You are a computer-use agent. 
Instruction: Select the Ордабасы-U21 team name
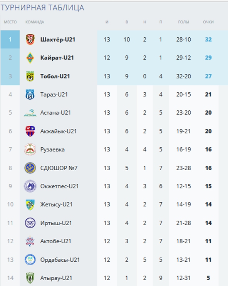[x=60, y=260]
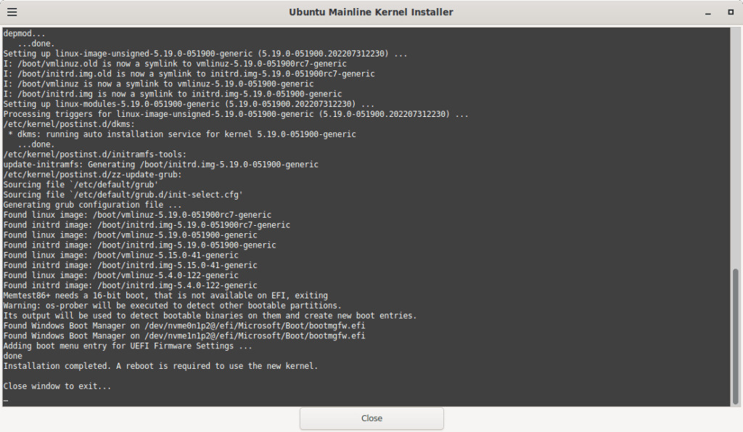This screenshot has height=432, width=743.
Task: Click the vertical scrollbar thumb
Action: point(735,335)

——————————

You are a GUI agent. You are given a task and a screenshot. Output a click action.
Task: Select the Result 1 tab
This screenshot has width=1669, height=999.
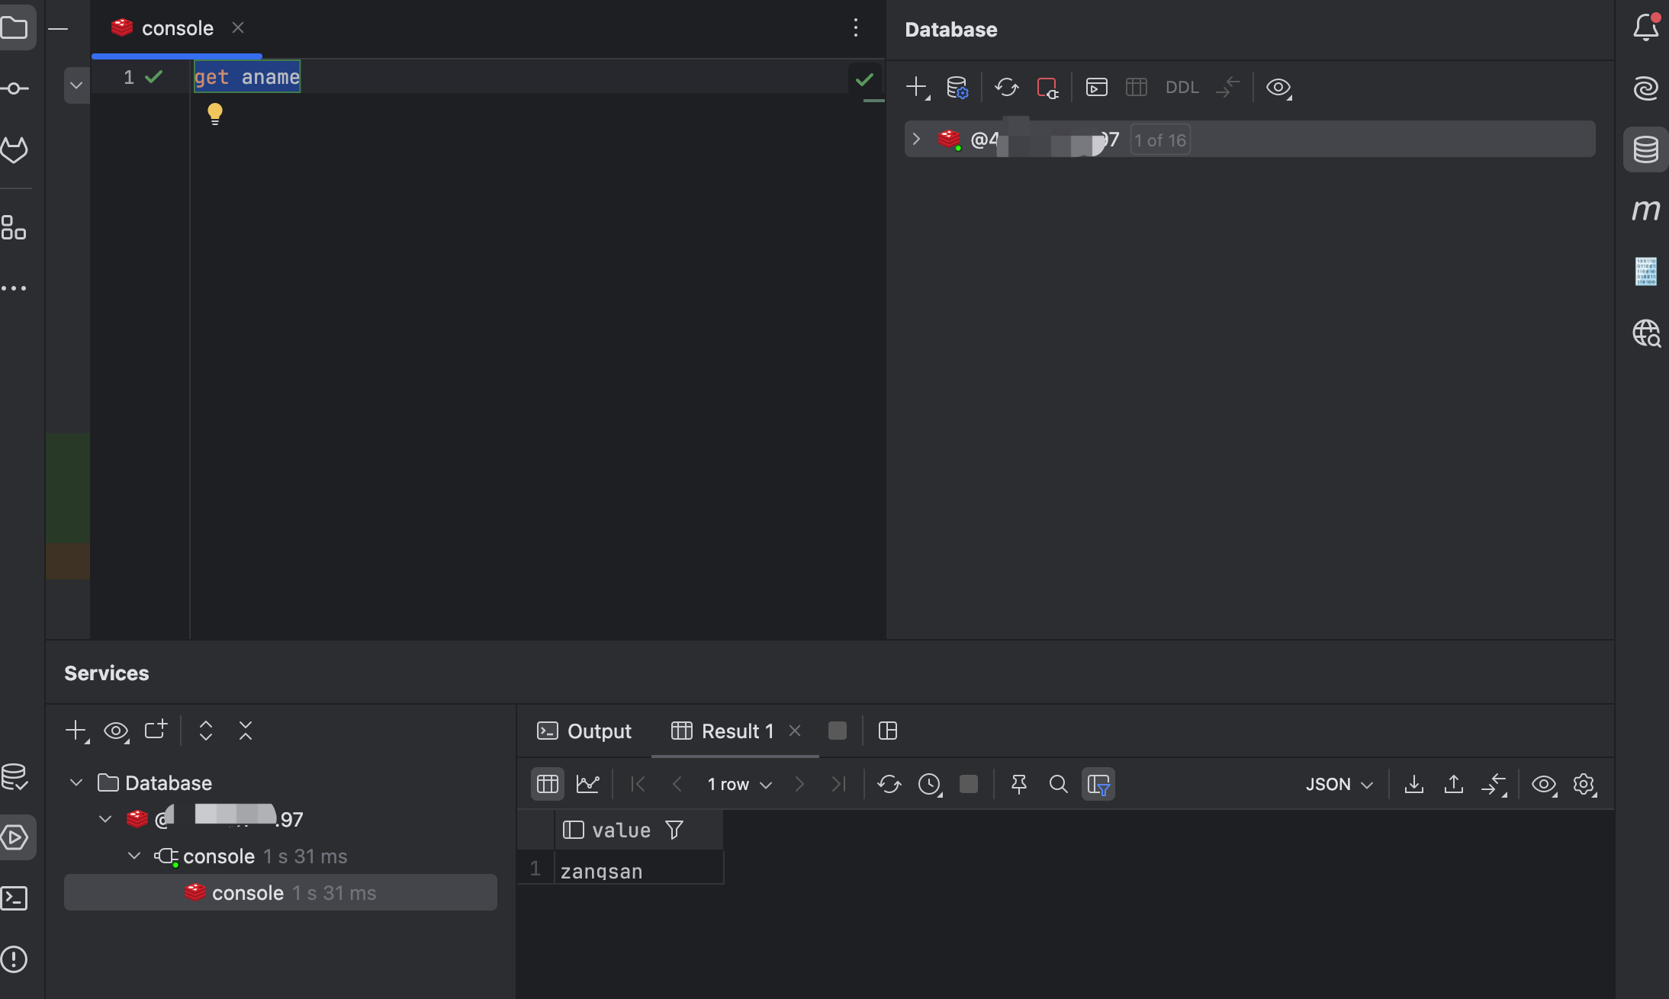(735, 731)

——————————

Task to carry out — Copy the listing verbatim, beginning with the line containing "You are a computer-use agent." and finishing with the line containing "Action: point(735,335)", both included. Omit the pictures from your answer.

Exercise answer —
You are a computer-use agent. 
Instruction: Select the Ордабасы-U21 team name
[x=60, y=260]
This screenshot has height=432, width=743.
Task: Click the vertical scrollbar thumb
Action: point(735,335)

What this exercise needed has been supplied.